Often, we tend to focus on the potential for increased cash crop yields, and that may indeed occur, but probably not every season. The answer to this question is complex. It depends a lot on the field’s cropping history, its existing soil health index, the crop rotation you’re using, and the level of biological diversity you’ve been able to achieve. I’ve done controlled testing on my own farm for decades and have been surprised by how big of a difference cover crops make in my soil nutrients.
Saving Nutrients
In general, your soil will have leftover nutrients hanging out in the top 24 inches, such as nitrates, which are vulnerable to leaching through groundwater and runoff. However, cover crops can forage this nitrogen and turn it into biomass that can re-release more effectively later on when your next cash crop needs it. We can capture or save nitrogen if planting scavenging cover crops like radish, annual ryegrass, triticale or cereal rye.

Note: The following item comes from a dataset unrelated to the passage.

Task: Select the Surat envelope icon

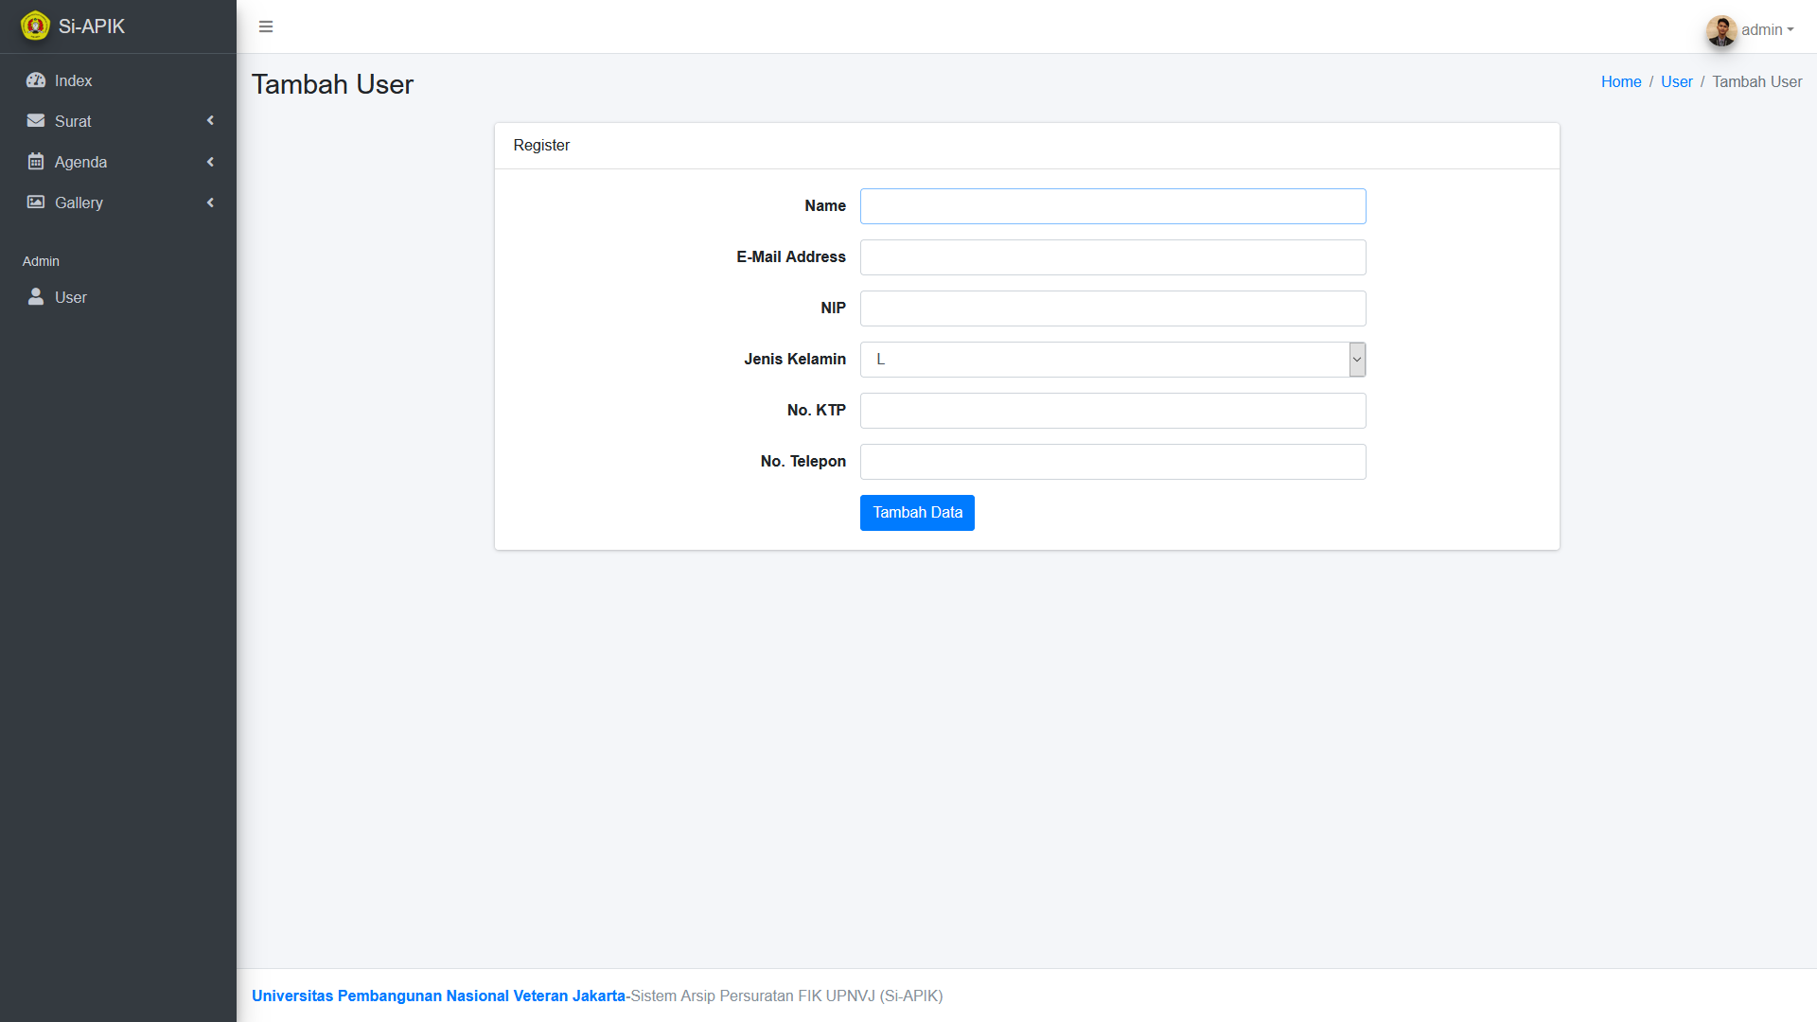Action: [36, 121]
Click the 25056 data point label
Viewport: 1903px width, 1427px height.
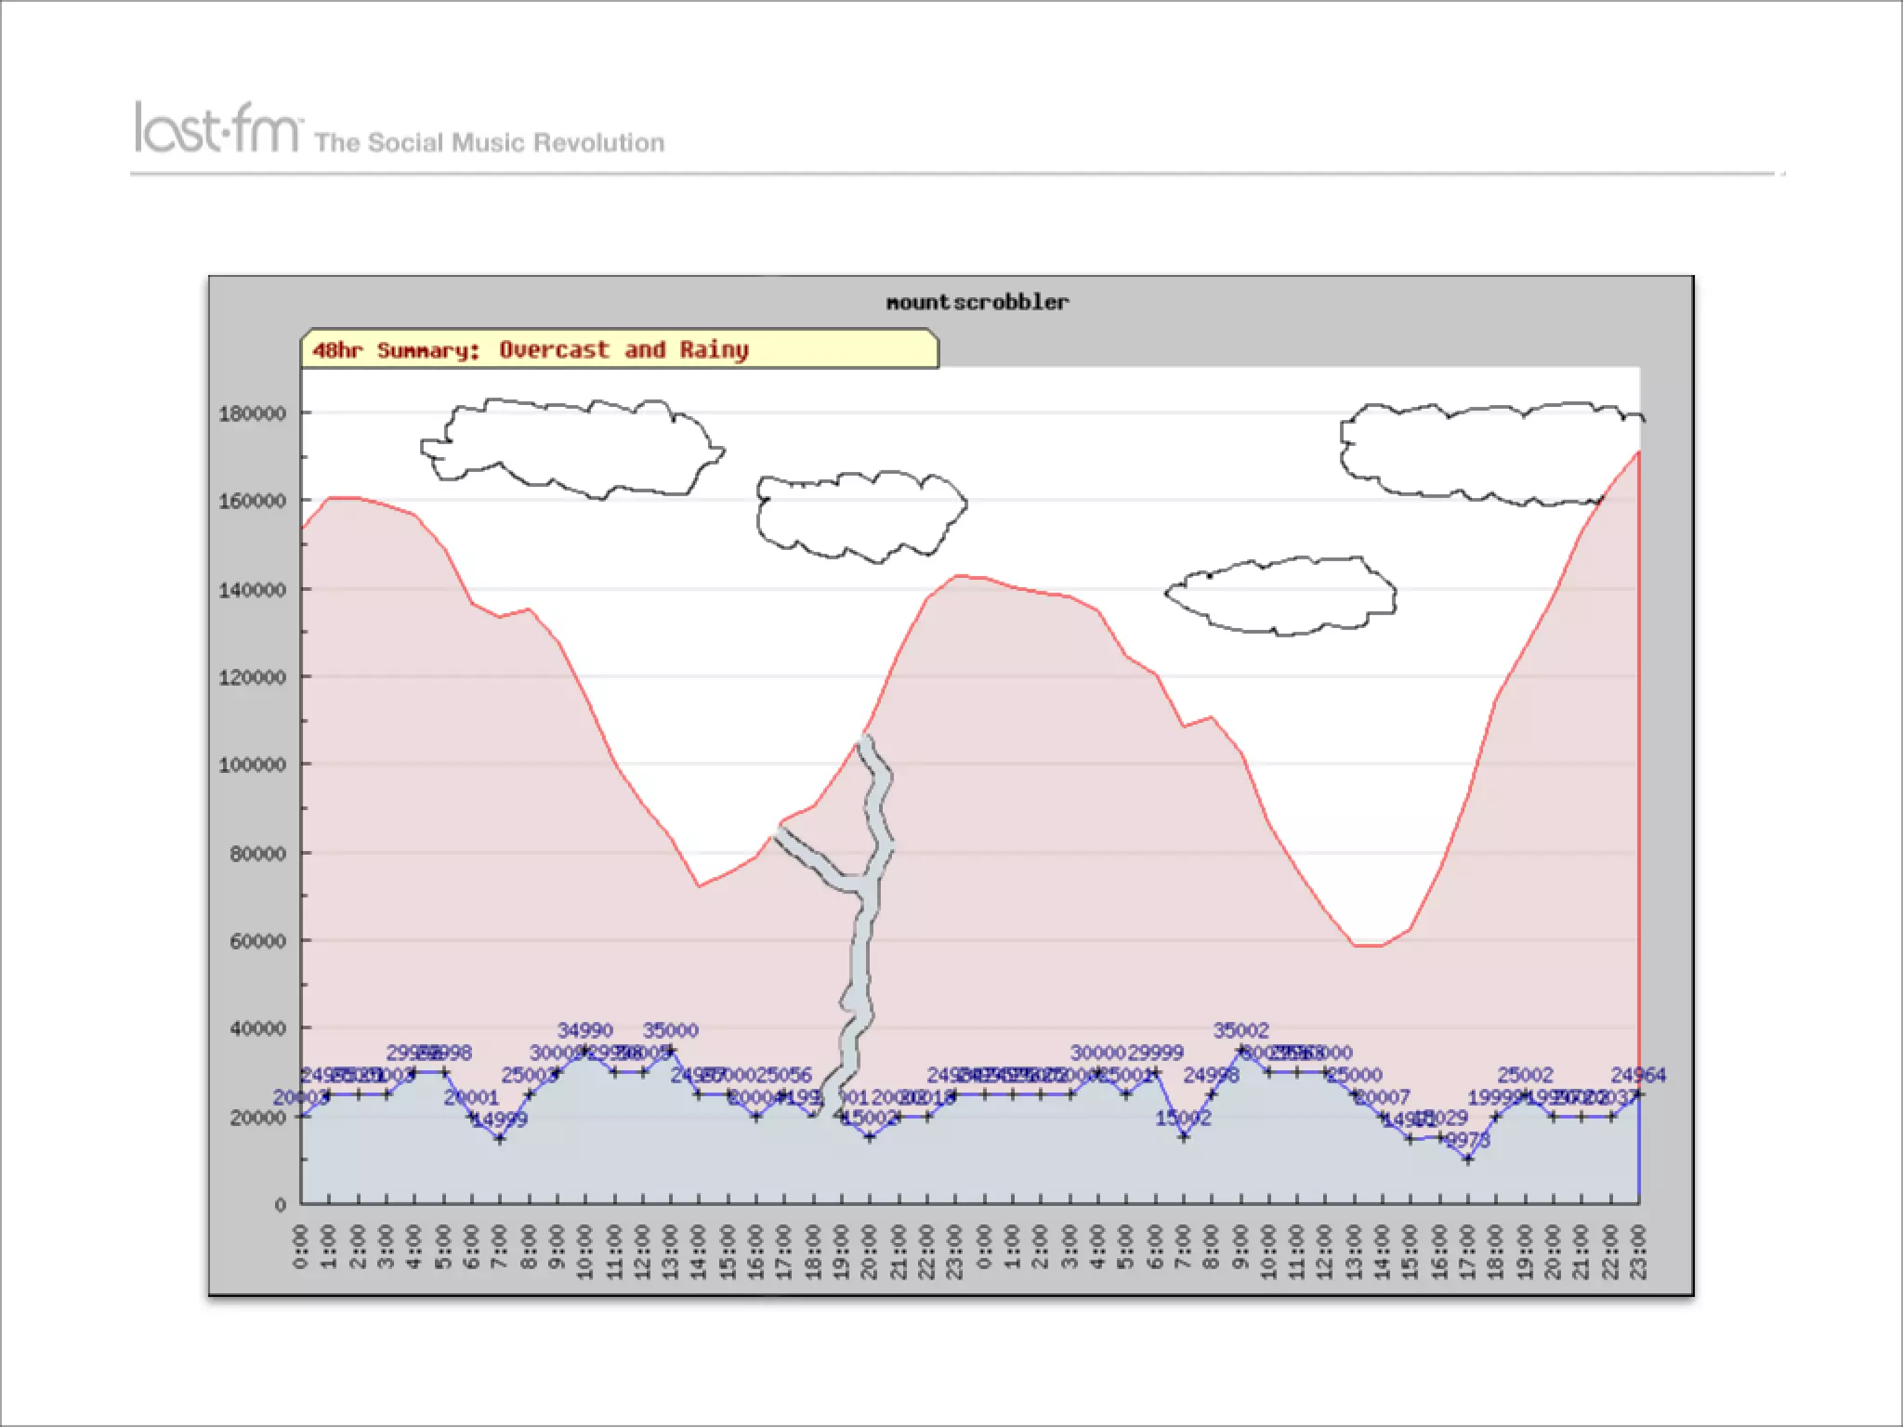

Radishes release nitrogen very quickly in the spring, sometimes too quickly, so mixing a winter hardy nutrient scavenging species such as cereal rye is a prudent idea. Grass cover crops like cereal rye and triticale will give up their collected nitrogen but that timetable is greatly influenced by its maturity when terminated. The more mature, the longer it will take for those nutrients to be able to be utilized by a subsequent cash crop.
Adding Nutrients
Other cover crops like hairy vetch and crimson clover legumes can add nitrogen that they collect out of the very air we breathe. Not only do they “fix” their own nitrogen needs, they will capture enough to give to a follow-up nitrogen loving cash crop. If you plant your last corn into a lush cover crop of hairy vetch, you can account for up to 100 pounds of nitrogen you won’t need to buy. Getting the right mix and sequence of crops ahead of your cash crop can put you ahead of the game with needed fertilizer, which can easily offset the cost of the cover crops. We live in a volatile world with influences in fertilizer prices well out of our range of control. Take for instance the coronavirus, which threatens to impact fertilizers that have their origin in China. If we have a sustained 25% increase of fertilizer prices there won’t be enough cover crops seeds in the world to meet the demand. Farmers are primed like never before to use cover crops.
The “Biology Effect”
This is the part where I can’t tell you I quite understand everything beneficial that goes on in the soil when you use cover crops — but I can tell you it works.
Soil seems to like when a lot of different plants are grown in it. This diversity leads to synergy and benefits that are hard to pin down, but also hard to argue with. One big example for me is a study on my own farm with no added nitrogen for four years. Cover crops alone accounted for a 25% yield boost.
Takeaways
In general, what I’ve found is that there is a point of diminishing return when it comes to chemical fertilizers — you may be using more than you need to in the first place without seeing additional yields.
Add cover crops, and this effect increases — cover crops help make fertilizer more efficient.
I encourage you to try it out, and see what difference cover crops can make on your fertilizer inputs. It takes some observation, careful management, a few test plots in your fields to determine the amount of savings you can benefit from on your farm.